Watch for weakness to accumulate however we have no issue with initiating a new position at the current price as long as your risk reward system is dollar cost averaging. While I do not believe the stick has much downside risk it is an uncertain world we are dealing with. Anything can and does happen. We consider Vet a core holding, hence our willingness to dollar cost average.

The dividend is C$0.06 quarterly. The company has stated that they will consider share buy-backs and a special year-end cash dividend if cash flow allow.

VET is suitable for investors and modest dividend owners. Traders would have an interest to buy on sharp price drops, but would likely get bored by the modest upward trend if purchased at the current price. Speculators can initiate a position and add larger purchases should the share price fall. This is a quality, well-run company, but not well known on Wall Street. It is, however, well known on Bay Street.

From Q3 2021 report linked here
Message to Shareholders

Global commodity prices continued to strengthen during the third quarter which we were able to take advantage of through our internationally diversified asset base. Compared to the previous quarter, global oil prices increased approximately 7%, Canadian natural gas prices increased by 24%, United States natural gas prices increased by 42%, while European natural gas prices (TTF) increased over 90%. Vermilion’s exposure to global commodity prices is what sets us apart from our North American peers. Not only does this global commodity exposure enhance our revenue and cash flow during strong market cycles, but it also serves to reduce cash flow volatility over the long-term.
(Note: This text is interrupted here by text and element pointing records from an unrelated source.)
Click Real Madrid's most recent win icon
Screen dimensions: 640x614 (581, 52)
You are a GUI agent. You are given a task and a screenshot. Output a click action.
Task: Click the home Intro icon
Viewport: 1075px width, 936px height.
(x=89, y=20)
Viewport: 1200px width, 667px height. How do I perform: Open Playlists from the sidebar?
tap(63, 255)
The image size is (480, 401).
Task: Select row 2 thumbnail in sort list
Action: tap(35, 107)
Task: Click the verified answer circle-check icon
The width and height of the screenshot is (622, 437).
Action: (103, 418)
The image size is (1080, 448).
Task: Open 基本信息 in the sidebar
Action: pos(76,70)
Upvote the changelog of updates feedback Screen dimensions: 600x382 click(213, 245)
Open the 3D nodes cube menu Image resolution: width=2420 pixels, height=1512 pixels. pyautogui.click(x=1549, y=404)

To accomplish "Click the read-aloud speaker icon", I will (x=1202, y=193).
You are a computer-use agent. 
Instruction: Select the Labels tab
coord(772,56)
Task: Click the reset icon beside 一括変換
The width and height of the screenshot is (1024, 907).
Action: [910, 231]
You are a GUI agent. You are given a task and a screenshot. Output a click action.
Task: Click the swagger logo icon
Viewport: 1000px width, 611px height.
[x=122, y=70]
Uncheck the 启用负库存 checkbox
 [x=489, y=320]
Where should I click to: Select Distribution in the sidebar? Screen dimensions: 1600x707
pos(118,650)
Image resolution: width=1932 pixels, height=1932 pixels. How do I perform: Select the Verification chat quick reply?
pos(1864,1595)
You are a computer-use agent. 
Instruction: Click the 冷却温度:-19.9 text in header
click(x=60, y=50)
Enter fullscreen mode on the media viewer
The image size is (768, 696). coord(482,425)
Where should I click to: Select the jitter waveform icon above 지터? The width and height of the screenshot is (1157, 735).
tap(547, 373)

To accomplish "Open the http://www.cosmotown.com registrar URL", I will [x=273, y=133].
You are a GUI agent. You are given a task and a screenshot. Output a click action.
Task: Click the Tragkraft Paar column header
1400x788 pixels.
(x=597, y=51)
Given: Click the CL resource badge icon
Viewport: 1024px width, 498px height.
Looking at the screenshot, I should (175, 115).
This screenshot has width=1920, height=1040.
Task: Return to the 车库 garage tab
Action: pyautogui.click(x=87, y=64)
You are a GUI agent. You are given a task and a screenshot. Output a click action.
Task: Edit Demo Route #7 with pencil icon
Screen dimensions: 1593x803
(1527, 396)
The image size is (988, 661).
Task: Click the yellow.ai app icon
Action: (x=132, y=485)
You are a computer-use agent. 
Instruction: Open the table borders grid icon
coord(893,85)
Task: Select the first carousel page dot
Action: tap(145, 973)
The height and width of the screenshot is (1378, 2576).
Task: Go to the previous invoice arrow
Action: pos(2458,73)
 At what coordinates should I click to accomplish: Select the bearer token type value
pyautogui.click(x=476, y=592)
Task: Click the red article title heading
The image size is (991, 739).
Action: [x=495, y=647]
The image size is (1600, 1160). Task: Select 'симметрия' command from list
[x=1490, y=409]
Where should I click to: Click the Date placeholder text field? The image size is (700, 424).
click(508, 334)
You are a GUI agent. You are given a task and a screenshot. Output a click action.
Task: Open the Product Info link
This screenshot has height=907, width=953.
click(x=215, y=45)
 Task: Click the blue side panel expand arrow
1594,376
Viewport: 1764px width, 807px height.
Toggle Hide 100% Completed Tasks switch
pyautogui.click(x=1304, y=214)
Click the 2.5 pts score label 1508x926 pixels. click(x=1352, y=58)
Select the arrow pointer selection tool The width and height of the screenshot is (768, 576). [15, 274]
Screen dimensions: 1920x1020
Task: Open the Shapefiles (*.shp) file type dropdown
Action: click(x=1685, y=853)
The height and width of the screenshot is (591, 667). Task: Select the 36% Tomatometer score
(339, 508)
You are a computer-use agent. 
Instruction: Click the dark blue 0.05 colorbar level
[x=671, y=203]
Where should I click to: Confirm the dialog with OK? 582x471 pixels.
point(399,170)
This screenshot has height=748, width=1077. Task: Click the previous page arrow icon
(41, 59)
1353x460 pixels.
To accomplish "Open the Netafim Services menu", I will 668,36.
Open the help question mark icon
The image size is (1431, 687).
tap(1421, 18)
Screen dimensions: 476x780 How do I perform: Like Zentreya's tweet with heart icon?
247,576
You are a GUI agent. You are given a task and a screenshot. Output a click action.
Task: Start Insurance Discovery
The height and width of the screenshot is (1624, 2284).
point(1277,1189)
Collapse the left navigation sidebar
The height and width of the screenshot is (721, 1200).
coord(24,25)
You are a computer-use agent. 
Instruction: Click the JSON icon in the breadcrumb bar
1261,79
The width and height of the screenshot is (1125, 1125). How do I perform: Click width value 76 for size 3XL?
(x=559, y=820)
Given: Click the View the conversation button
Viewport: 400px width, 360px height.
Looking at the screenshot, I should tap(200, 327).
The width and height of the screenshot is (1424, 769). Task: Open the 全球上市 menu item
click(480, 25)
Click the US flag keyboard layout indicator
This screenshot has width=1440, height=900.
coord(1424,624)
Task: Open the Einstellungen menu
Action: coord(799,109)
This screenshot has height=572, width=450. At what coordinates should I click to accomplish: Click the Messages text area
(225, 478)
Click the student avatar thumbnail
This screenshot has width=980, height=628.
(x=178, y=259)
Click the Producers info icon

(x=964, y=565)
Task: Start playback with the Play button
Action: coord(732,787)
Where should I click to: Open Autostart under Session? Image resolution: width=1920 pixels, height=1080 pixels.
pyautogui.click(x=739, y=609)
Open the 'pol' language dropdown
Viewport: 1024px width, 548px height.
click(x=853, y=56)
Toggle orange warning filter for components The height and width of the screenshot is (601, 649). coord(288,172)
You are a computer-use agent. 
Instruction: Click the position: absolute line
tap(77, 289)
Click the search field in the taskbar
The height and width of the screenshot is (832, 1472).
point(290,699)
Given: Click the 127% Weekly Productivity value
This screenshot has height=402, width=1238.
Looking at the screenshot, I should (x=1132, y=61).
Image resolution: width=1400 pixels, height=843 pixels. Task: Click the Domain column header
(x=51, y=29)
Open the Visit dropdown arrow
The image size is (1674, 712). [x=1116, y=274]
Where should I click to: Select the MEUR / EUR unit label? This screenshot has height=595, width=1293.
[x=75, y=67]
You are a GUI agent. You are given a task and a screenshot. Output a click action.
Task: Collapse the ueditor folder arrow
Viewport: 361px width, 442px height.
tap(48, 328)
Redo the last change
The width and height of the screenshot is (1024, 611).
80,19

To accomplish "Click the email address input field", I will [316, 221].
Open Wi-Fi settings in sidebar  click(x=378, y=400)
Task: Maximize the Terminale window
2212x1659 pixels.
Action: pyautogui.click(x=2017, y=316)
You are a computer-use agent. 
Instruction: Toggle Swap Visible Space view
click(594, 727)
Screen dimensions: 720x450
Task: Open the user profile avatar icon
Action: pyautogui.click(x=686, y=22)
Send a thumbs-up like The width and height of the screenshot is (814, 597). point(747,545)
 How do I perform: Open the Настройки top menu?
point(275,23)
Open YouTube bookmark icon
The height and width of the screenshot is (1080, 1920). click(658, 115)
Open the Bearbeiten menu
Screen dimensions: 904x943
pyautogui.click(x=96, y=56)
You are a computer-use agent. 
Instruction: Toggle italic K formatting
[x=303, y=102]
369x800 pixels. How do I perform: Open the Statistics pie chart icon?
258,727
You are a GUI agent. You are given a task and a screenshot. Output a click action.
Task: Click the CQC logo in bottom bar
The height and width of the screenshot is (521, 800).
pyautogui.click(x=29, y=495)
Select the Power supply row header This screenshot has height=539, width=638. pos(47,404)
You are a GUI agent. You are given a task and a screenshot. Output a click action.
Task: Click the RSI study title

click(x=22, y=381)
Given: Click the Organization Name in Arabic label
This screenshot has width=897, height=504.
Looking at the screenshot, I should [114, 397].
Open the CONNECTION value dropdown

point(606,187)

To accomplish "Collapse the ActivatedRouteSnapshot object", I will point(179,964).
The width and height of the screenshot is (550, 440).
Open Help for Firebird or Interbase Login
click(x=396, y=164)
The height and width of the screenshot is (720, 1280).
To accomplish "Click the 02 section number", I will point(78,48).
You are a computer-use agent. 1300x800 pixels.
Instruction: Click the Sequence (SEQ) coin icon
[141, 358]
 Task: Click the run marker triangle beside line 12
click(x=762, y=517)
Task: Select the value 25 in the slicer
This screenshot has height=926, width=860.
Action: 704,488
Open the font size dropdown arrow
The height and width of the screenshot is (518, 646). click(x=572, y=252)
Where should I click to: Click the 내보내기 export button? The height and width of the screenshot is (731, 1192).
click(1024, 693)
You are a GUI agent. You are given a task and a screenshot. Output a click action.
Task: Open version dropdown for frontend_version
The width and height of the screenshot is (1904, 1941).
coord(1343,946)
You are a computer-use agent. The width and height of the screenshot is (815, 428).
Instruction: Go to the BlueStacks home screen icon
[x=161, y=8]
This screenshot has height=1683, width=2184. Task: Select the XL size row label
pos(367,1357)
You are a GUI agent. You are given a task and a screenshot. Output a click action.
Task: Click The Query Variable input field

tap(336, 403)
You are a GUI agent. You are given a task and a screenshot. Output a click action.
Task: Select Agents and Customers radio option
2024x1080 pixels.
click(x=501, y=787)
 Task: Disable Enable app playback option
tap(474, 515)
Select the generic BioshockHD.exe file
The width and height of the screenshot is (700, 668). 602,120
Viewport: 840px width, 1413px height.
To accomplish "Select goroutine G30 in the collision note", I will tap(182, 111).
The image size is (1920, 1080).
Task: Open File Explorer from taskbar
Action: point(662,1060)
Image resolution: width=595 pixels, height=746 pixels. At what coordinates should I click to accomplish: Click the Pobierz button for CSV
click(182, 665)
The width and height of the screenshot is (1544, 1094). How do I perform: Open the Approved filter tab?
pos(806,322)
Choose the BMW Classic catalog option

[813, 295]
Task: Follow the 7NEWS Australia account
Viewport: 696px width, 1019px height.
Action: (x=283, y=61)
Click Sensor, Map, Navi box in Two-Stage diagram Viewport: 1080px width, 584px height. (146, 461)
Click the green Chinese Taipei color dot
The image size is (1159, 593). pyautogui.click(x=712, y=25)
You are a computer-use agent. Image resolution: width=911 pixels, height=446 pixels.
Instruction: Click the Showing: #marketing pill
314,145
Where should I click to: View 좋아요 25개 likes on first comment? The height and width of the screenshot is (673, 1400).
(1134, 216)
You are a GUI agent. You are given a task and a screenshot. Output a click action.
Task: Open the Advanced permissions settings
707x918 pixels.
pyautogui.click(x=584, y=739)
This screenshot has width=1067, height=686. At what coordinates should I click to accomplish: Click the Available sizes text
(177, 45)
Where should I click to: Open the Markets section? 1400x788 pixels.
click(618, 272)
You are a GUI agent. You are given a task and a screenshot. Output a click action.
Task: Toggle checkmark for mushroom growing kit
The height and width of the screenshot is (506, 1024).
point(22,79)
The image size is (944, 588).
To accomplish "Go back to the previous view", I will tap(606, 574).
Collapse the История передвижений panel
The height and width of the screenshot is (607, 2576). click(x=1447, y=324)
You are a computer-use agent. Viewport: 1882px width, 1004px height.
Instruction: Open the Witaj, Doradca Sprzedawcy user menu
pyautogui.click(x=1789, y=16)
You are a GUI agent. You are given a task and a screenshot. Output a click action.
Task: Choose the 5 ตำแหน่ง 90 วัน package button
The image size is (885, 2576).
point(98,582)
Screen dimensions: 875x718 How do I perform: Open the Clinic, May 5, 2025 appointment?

As a result of the strong commodity prices, we generated $263 million of FFO in Q3 2021, representing a 52% increase over the prior quarter. We invested $66 million in E&D capital expenditures during the quarter, resulting in $196 million of FCF(1) with the majority of that FCF used to reduce debt and the remainder allocated to an acquisition in the United States as well as reclamation and abandonment expenditures.

Based on the forward commodity strip, we expect to generate in excess of $500 million, or over $3.00 per share, of free cash flow in 2021 and exit 2021 with net debt forecast to be in the range of $1.65 billion. Based on these projections, this would imply a net debt to trailing FFO ratio of approximately 1.8 times which is well ahead of the original net debt target that we had at the beginning of the year as stronger commodity prices have enabled us to accelerate our debt reduction.

We now have a clear line of sight to achieving our targeted debt to trailing FFO ratio of 1.5 times or less in 2022, and with that we plan to reinstate a dividend in Q1 2022. Although it is still subject to board approval, our intention is to reinstate a fixed quarterly dividend (5-10% of FFO stress-tested at lower prices including US$55/bbl WTI) while continuing to focus on debt reduction. As further debt targets are achieved, we will consider augmenting our return of capital through fixed dividend increases, share buybacks and/or special dividends. We will provide more details on our return of capital framework with our formal 2022 budget release in early December.